Fatwa Syaikh Muhammad Shalih Al Utsaimin rahimahullah
Pertanyaan:
Saya seorang pemuda yang mengkhawatirkan diri terjatuh ke dalam fitnah. Saya sangat menginginkan untuk menikah. Saya memiliki penghasilan sendiri, uang tidak menjadi masalah karena orangtuakupun termasuk orang yang berkecukupan. Berkali-kali aku memberitahu keluargaku bahwa aku ingin menikah. Namun mereka selalu saja menjawab, “Menikah itu membutuhkan pertanggungjawaban dan amanah. Orang yang menjadikanmu bisa sabar sampai saat ini juga menjadikanmu bisa bersabar menyelesaikan kuliahmu di universitas sehingga engkau ntinya menjadi pegawai mapan.

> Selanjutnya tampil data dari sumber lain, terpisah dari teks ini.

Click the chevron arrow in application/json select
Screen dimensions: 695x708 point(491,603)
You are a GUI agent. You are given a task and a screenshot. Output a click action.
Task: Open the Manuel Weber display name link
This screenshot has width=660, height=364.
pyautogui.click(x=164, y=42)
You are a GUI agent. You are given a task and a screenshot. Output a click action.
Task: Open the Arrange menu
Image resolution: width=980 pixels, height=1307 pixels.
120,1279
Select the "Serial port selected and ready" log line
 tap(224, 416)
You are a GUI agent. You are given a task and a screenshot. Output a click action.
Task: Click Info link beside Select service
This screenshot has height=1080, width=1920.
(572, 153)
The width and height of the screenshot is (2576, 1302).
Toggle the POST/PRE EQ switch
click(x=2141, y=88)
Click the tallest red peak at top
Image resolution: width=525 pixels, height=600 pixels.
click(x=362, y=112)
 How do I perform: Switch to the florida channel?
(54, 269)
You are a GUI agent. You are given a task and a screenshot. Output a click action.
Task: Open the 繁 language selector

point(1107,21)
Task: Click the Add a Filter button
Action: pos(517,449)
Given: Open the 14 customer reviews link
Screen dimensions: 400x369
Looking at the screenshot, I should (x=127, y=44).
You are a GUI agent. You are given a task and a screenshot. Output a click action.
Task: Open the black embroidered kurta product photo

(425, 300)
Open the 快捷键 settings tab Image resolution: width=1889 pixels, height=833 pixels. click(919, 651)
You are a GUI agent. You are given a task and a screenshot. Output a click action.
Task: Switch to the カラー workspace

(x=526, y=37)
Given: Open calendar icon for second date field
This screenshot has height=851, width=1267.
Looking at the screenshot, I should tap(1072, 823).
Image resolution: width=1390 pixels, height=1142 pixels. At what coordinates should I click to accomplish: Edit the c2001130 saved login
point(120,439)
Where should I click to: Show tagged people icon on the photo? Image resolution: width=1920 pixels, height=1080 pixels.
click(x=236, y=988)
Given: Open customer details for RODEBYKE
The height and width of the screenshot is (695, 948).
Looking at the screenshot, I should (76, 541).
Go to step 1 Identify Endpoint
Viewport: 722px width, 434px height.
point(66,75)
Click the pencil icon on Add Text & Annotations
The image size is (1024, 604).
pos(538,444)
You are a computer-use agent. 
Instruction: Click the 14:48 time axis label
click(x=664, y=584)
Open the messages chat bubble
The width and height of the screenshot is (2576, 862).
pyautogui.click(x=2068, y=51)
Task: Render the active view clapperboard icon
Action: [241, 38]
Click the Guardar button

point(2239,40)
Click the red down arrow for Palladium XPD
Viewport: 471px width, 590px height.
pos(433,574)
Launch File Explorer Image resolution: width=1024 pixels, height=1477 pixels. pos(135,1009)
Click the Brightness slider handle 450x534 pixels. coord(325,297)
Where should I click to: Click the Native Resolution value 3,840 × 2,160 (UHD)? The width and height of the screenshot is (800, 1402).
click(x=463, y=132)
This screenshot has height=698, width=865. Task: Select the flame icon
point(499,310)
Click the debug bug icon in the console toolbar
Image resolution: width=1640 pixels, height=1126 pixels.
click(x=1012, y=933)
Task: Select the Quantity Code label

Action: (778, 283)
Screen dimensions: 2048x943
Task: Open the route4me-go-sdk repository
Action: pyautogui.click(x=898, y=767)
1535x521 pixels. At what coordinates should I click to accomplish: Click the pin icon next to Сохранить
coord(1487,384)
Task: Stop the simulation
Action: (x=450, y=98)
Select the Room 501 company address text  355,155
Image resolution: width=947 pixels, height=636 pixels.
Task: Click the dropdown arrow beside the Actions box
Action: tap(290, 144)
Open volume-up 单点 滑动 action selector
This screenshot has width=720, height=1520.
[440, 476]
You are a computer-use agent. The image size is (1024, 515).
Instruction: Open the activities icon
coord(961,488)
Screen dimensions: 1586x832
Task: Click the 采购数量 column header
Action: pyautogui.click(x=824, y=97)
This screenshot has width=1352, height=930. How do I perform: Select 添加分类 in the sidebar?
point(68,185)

Fadhilatusy Syaikh, saya mengharapkan pendapat Anda tentang permasalahanku ini serta jawaban nasehat untuk orangtuaku. Apa yang Anda nasehatkan kepadaku?
Perlu saya tegaskan,  saya siap menikah, mampu menafkahi istriku nanti dan menyediakan tempat tinggal yang layak. Akan tetapi tidak ada yang tersisa dari permasalahan ini kecuali persetujuan orangtuaku.
Jawaban:

Aku katakan,  bertawakkallah kepada Allah. Berusahalah mencari istri di waktu malam (waktu dimana keluarga berkumpul). Janganlah engkau turuti orangtuamu (dalam hal ini).
Perkara ini sejatinya memiliki dua akar masalah:
1. Perintah orangtua untuk menunda nikah.
2. Perintah Nabimu agar bersegera menikah.
Lalu perintah mana yang harus engkau utamakan? Ya tentu perintah Nabi shallallahu’alaihi wasallam.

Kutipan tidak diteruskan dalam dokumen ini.